Sets

Christy Chan, Chris Kallmyer, Olivia Mole

Sets

Three two-week projects of process-based, video and performance work by Bay Area artists Christy Chan, Chris Kallmyer and Olivia Mole

January 9 – March 7, 2015
Gallery Hours: Tuesday – Saturday, 12:00 – 6:00 PM

Christy Chan, Who’s Coming to Save You?
January 9 – 24, 2015

Chris Kallmyer, Los Angeles Department of Weather Modification: Northern Bureau
January 28 – February 14, 2015

Olivia Mole, YOGAFLOGOGO
February 21 – March 7, 2015

Christy Chan, Chris Kallmyer and Olivia Mole will be in residence at Southern Exposure for two weeks each, transforming the gallery with video installations, live re-enactments, interactive performances and concerts.

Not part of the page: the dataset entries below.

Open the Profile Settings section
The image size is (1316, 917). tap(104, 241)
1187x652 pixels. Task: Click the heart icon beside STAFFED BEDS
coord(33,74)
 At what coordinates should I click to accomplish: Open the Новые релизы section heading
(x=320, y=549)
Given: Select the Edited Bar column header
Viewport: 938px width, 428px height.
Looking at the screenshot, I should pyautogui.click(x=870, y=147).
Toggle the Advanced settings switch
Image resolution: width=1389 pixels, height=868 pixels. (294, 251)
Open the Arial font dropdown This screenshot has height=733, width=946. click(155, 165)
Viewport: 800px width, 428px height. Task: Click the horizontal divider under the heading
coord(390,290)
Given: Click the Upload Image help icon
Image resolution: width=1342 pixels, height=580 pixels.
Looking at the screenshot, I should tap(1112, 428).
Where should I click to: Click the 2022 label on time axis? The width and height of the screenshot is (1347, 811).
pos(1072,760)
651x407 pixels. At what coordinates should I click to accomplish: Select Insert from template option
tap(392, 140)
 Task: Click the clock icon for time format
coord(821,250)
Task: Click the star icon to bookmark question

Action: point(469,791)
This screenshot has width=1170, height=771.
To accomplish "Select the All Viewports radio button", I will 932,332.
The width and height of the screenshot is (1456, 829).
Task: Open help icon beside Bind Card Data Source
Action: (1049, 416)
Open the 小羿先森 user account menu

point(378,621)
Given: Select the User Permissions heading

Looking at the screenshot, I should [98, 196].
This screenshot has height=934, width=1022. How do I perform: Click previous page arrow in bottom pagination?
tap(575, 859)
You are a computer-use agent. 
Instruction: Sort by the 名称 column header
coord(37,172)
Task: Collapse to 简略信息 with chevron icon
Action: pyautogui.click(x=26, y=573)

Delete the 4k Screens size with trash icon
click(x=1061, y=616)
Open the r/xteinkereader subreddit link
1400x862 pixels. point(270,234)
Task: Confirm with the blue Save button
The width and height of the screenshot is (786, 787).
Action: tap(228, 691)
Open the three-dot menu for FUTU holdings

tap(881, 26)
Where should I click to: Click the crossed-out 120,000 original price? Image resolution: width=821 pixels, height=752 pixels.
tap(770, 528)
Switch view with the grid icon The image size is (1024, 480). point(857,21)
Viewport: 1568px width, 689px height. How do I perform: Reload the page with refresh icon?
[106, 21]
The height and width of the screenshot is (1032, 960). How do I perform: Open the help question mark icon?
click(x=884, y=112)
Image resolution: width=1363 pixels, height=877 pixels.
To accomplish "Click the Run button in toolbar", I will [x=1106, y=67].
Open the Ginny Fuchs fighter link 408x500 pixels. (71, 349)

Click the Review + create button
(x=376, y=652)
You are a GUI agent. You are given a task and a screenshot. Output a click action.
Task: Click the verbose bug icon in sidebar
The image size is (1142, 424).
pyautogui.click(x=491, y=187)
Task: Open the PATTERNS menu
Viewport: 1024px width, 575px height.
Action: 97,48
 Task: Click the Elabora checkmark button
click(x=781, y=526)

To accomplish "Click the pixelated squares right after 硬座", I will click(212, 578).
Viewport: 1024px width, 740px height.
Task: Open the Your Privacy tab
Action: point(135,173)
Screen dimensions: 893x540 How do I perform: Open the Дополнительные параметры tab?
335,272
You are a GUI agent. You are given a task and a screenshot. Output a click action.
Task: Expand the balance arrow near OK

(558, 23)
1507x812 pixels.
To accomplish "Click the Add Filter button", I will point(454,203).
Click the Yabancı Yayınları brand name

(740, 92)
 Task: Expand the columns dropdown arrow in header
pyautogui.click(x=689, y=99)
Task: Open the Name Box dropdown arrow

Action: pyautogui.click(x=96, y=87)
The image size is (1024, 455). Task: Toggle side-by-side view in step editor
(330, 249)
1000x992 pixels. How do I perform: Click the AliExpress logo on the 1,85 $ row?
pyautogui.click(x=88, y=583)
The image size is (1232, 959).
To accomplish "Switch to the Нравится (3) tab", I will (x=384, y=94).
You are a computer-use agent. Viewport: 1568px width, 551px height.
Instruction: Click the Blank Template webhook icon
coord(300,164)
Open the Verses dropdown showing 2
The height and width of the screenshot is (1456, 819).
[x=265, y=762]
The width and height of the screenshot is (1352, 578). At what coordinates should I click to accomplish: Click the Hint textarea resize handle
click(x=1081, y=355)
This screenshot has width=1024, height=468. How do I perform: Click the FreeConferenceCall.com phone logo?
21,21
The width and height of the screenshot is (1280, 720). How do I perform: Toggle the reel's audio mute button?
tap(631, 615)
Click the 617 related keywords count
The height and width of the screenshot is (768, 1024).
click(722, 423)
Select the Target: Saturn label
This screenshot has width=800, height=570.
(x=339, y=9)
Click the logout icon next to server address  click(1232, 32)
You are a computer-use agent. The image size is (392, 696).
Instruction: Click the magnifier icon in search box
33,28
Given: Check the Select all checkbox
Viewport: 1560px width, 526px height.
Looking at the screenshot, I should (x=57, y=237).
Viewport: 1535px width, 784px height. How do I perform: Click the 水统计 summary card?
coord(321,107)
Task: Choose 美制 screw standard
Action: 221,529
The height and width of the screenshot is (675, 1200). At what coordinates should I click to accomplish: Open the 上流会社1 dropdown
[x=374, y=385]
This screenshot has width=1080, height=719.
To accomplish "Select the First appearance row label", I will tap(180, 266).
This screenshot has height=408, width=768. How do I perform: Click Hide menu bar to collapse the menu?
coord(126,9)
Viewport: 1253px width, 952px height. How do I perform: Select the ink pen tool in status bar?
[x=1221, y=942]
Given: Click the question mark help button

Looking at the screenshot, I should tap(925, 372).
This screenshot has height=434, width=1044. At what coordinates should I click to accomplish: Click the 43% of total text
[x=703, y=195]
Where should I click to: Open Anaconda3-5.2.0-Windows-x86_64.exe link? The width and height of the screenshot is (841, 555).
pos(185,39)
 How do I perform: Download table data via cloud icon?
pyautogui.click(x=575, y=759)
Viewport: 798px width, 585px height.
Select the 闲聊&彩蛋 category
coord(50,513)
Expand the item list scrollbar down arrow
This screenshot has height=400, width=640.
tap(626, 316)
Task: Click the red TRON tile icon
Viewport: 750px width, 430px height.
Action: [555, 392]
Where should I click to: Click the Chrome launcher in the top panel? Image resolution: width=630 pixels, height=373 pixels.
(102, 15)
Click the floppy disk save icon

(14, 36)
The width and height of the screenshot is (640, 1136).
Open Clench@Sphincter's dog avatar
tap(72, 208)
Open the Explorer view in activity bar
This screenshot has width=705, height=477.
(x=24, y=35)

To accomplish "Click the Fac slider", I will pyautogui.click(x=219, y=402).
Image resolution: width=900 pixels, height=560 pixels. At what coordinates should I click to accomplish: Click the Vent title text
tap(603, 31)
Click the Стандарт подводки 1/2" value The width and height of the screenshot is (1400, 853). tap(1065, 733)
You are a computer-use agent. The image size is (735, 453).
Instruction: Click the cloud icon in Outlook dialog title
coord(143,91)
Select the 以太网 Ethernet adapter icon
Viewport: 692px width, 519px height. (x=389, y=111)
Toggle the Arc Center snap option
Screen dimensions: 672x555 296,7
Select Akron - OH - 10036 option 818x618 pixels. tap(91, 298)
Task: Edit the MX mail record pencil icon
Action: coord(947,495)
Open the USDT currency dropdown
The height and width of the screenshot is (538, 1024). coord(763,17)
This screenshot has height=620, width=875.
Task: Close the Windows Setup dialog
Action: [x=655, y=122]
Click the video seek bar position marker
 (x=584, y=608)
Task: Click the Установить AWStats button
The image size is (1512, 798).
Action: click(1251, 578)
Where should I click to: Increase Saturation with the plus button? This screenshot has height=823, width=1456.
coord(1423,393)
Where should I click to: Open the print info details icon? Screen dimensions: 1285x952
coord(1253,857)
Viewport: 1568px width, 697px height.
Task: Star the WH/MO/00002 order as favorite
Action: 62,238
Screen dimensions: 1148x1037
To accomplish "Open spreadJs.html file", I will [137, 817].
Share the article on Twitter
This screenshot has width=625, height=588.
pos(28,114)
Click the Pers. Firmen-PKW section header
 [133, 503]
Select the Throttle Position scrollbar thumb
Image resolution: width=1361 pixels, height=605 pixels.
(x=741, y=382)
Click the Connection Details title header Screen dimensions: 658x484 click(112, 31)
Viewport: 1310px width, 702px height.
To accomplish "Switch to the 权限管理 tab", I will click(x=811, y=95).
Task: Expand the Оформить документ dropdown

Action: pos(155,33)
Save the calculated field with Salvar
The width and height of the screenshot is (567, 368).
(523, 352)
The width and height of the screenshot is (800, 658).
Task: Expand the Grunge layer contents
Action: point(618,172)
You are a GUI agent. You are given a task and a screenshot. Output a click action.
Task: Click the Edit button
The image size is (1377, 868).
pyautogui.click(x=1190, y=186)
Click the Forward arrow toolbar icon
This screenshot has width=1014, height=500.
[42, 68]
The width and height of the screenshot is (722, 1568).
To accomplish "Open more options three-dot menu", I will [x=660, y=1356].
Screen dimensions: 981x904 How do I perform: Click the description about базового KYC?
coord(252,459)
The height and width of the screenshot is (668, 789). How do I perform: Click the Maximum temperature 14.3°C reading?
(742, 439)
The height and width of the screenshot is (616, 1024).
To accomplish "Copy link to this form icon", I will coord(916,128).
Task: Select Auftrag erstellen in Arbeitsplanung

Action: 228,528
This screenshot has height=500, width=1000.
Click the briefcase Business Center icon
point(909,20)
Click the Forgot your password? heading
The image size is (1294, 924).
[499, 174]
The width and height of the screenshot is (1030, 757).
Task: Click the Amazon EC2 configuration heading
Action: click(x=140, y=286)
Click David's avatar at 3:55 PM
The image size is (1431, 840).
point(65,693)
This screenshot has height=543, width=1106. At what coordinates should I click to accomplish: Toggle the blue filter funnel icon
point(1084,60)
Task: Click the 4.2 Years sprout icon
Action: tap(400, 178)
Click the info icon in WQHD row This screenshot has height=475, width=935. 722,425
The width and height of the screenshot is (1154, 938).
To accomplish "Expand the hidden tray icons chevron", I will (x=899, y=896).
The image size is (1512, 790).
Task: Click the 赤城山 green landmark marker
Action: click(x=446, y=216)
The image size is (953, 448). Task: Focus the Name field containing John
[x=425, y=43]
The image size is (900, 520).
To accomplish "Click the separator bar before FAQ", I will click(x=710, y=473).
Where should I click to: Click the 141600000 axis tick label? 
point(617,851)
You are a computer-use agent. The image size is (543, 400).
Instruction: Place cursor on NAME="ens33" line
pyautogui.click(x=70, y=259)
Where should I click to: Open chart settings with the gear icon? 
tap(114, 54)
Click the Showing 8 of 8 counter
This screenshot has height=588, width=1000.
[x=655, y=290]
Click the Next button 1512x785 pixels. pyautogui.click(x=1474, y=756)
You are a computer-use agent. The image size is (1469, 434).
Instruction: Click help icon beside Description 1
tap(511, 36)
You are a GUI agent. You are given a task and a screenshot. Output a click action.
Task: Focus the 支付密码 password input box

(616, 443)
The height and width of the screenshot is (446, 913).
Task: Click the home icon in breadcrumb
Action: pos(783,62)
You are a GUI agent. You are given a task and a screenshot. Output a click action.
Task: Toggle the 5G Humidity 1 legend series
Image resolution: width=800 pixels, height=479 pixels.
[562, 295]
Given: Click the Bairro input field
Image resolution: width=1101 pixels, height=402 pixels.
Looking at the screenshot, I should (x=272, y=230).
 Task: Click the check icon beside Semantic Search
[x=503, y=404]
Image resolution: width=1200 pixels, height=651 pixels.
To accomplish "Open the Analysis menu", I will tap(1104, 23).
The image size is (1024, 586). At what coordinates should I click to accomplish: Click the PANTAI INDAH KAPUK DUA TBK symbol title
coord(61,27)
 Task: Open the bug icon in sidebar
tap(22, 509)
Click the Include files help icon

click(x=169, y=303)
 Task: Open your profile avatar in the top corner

Christy Chan presents Who’s Coming to Save You, an installation of videos contemplating race and power in American culture. The work draws from her childhood in rural Virginia, where Chan translated and responded to harassment letters from the Ku Klux Klan on behalf of her immigrant family. In the live performance The Long Distance Call, actors re-enact conversations between Chan and Miss Anne, the KKK seamstress Chan hired to fabricate an authentic Klan robes for her video work.

For his two-week stint at Southern Exposure, sound artist Chris Kallmyer establishes an office space and Northern Bureau headquarters for his ongoing project, the Los Angeles Department of Weather Modification. Continuing their sonic explorations into our experience of weather, the LADWM uses immersive sound, ritual and radical environmental experiments to end the California drought and create weather. Interactive performances include rain-inspired ragas, foggy music, a dance to end drought, a weather opera and a thunderous Valentine’s Day celebration.

In the final segment of Sets, Olivia Mole's YOGAFLOGOGO is a complex set for pre-historical rites where videos explore the theater of endoscopy, pop-culture and amorphous blobs of animated ooze. In the opening night performance, two girls attempt to activate a static-filled television set, their actions inadvertently reflecting symbolic shifts in history, economics and spiritual traditions.

Dedicated support for Sets is provided by the Fleishhacker Foundation and Kenneth Rainin Foundation.